„Wir dürfen uns nicht in die Tasche lügen. Die SPD liegt in den Umfragen zur Bundestagswahl bei 20%“.
Achim Post (Vorsitzender der NRW Landesgruppe in der SPD-Bundestagsfraktion) kommt schnell zur Sache. Vor der „Flüchtlingsfrage“ wäre die Politik wie in Stein gemeißelt erstarrt gewesen. Jetzt sei alles in Bewegung.
Konferenz der Sauerländer SPD zum Wahljahr 2017. Der Versammlungssaal im Bestwiger Gasthof Hengsbach ist am Dienstag Abend fast komplett gefüllt. Die Mehrzahl der Genossen ist männlich und, wie sich im Verlauf der nächsten zwei Stunden herausstellen wird, sehr kritisch.
Achim Post, seit Oktober 2012 Generalsekretär der Sozialdemokratischen Partei Europas (SPE), skizziert die Weltlage von Trump über Europa bis Deutschland in dunklen Farben.
In der Einschätzung von Trump gebe es zwei „Schulen“. Die einen meinten, es werde schrecklich, die anderen hofften darauf, dass Trump von den Sachzwängen eingerahmt und gemäßigt werde.
Das Kabinett Trump, so Achim Post, sei ein „Horrorkabinett“ mit dem König der Zwangsversteigerungen, dem König der Bankrotteure. Die Umweltbehörde werde von einem Minister geleitet, der den Klimawandel leugne, „Mad Dog“ wäre ins Verteidigungsministerium und die Verachtung der Minderheiten ins Justizministerium eingezogen.
„Ich habe bei Ben Wisch angefangen. Damals war die Lage in der Welt sehr übersichtlich.“ Heute jage ein Schrecken den anderen. Syrien schrecklich, der Nahe Osten so schlecht wie noch nie.

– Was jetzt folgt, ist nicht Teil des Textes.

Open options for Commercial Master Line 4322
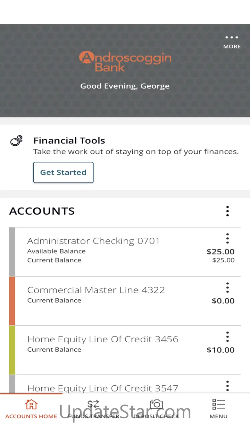This screenshot has width=250, height=445. (x=227, y=288)
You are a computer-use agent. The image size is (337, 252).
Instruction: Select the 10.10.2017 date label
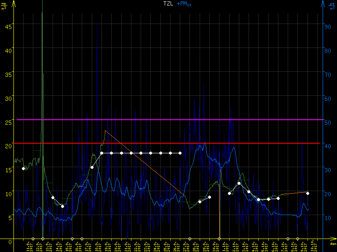[x=313, y=246]
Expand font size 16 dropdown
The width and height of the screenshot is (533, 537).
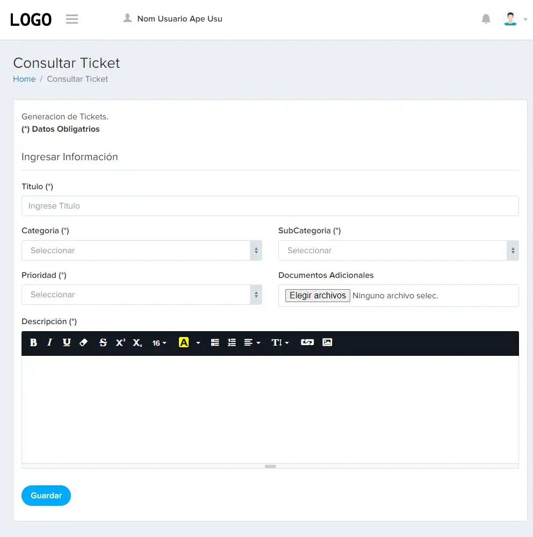159,343
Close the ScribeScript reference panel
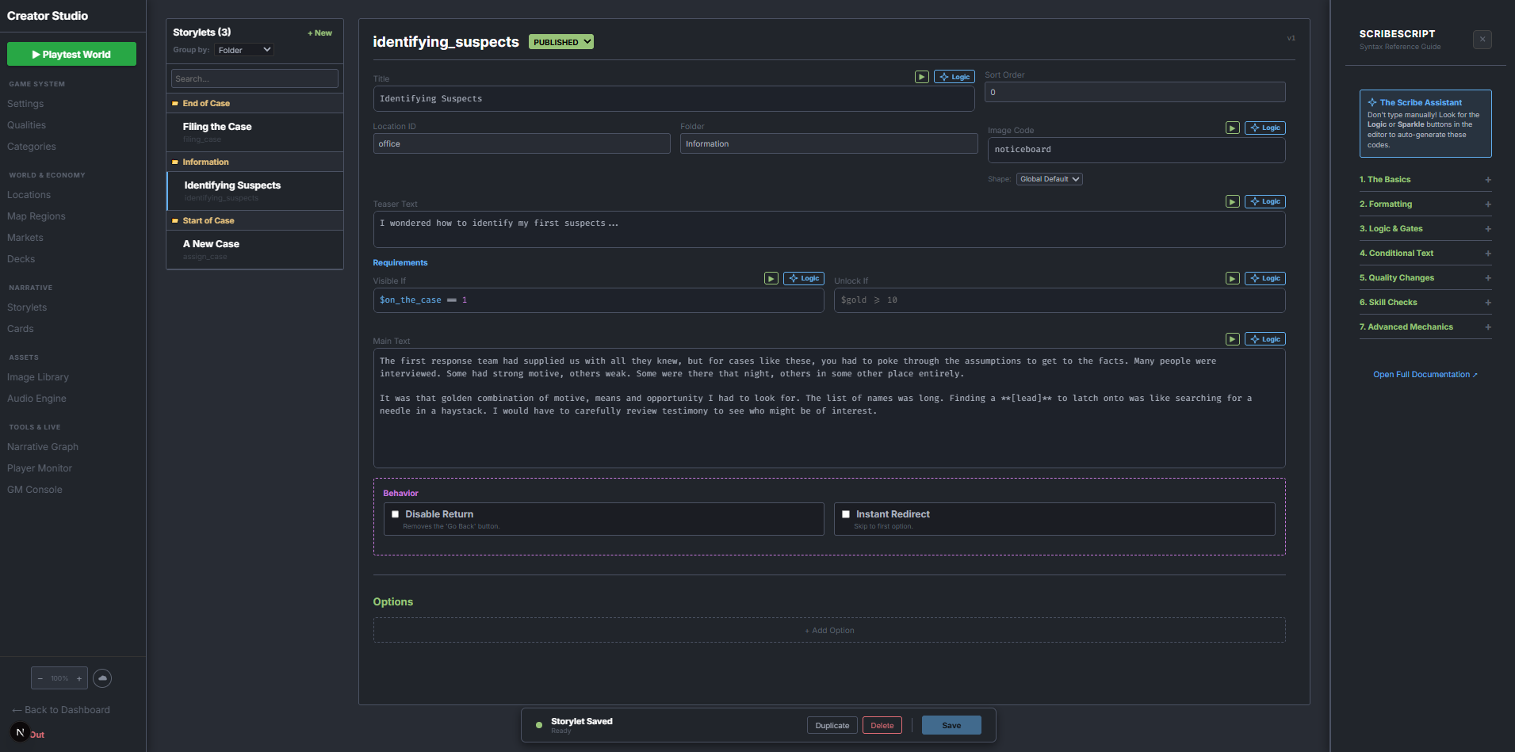Screen dimensions: 1515x752 1482,39
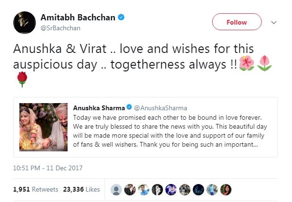
Task: Click the gray default avatar among likers
Action: coord(116,189)
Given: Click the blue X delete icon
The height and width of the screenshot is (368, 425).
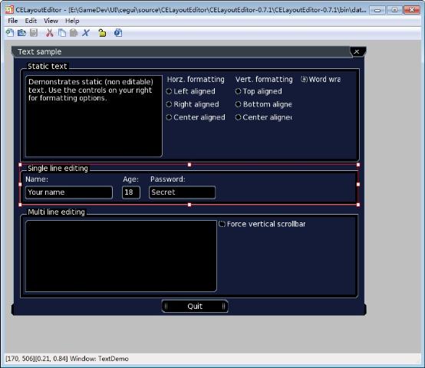Looking at the screenshot, I should 86,33.
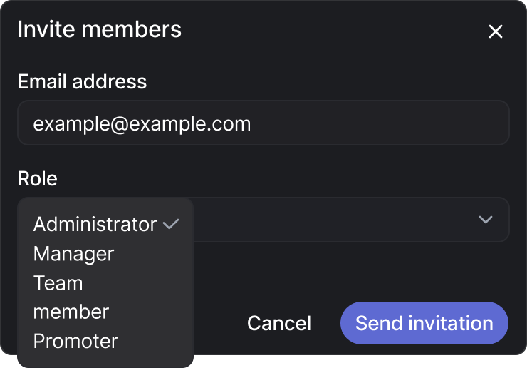
Task: Collapse the role list via the chevron
Action: click(x=486, y=220)
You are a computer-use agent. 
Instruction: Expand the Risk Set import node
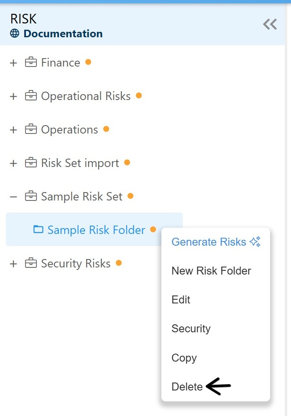13,163
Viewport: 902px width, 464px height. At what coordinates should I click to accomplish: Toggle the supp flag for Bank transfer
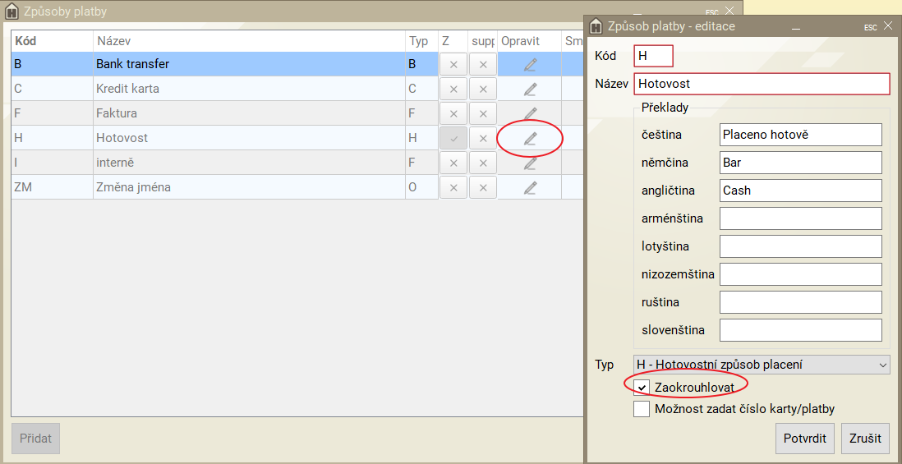(483, 64)
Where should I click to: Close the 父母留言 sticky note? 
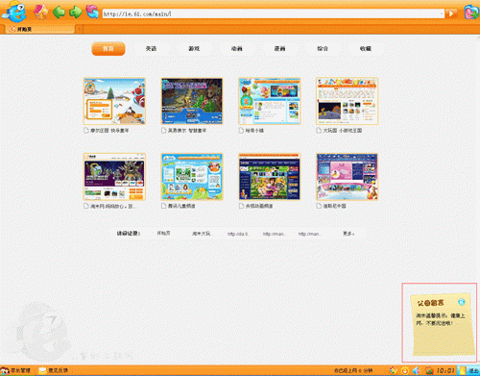(461, 302)
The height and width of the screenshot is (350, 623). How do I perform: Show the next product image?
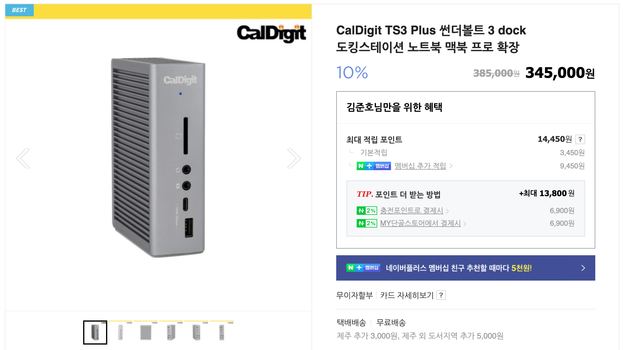point(294,158)
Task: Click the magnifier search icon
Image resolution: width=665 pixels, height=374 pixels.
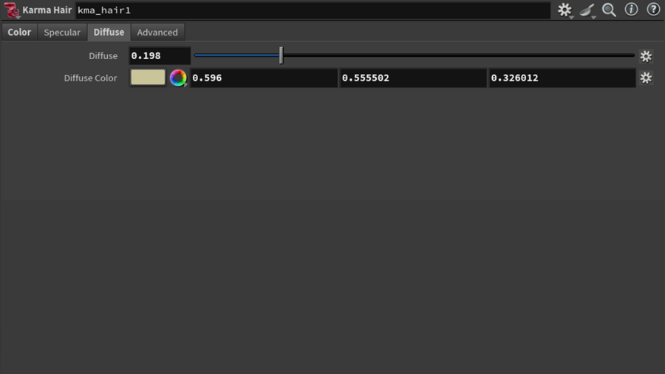Action: [x=609, y=10]
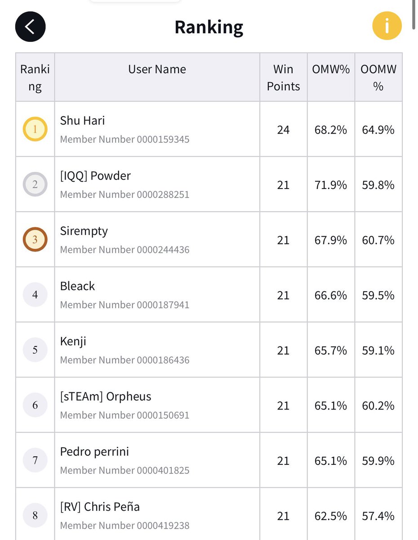Screen dimensions: 418x540
Task: Click the Win Points column header
Action: [283, 77]
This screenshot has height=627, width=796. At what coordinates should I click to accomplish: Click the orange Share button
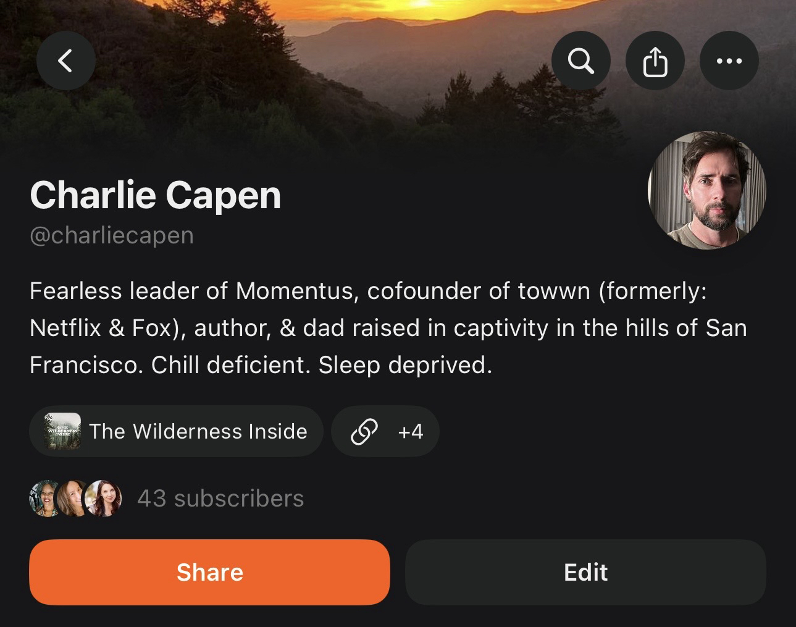(x=209, y=572)
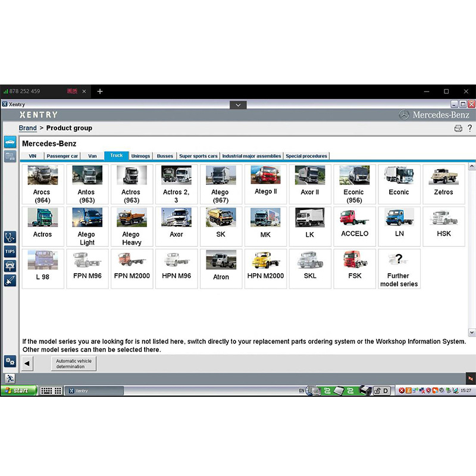This screenshot has height=476, width=476.
Task: Click the running man exit icon
Action: pos(10,378)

„Der Gewinner des Jahres 2016 ist Putin.“
Auch in Europa stünden schwere Zeiten bevor. Die Rechtspopulisten um Geert Wilders könnten bei den Wahlen im März in Niederlanden stärkste Partei werden. Die Sozialdemokraten würden nach Umfragen auf 7% abstürzen.
Marine Le Pen habe im April/Mai eine Chance die Wahlen in Frankreich zu gewinnen. Wenn Le Pen gewinne, so Post, „haben wir ein richtiges Problem, und ich meine EIN RICHTIGES PROBLEM“.
In Tschechien würde eventuell im Oktober mit dem Unternehmer und Milliardär Andrej Babis eine Mischung aus Trump und Berlusconi zum Ministerpräsidenten gewählt.
Die Lage für die SPD in Deutschland sieht Achim Post durchwachsen. Den Kanzlerkandidaten hätte die SPD, wäre es nach ihm gegangen, früher bestimmen sollen. Eine Urwahl der Mitglieder wäre aber nur möglich gewesen, wenn auch andere Kandidaten ihren Hut in den Ring geworfen hätten. Martin Schulz und Olaf Scholz seien bei anderen Gelegenheiten nicht durch Zurückhaltung aufgefallen.
Im Jahr 2017 gehe es politisch richtig los. „Und was macht die SPD“?
1. Die SPD solle zusammenhalten und sich „nicht gegenseitig in die Fresse hauen.“
2. Mutig sein. Immerhin habe man, trotz Minderheit in der Bundesversammlung, Frank Walter Steinmeier als Bundespräsidentenkandidaten durchbekommen.
3. Die SPD solle sich nicht nur als Regierungspartei, sondern auch als Mitgliederpartei und Volkspartei sehen. Bis auf die AfD solle man für Regierungsbündnisse mit allen anderen im Bundestag vertretenen Parteien offen sein.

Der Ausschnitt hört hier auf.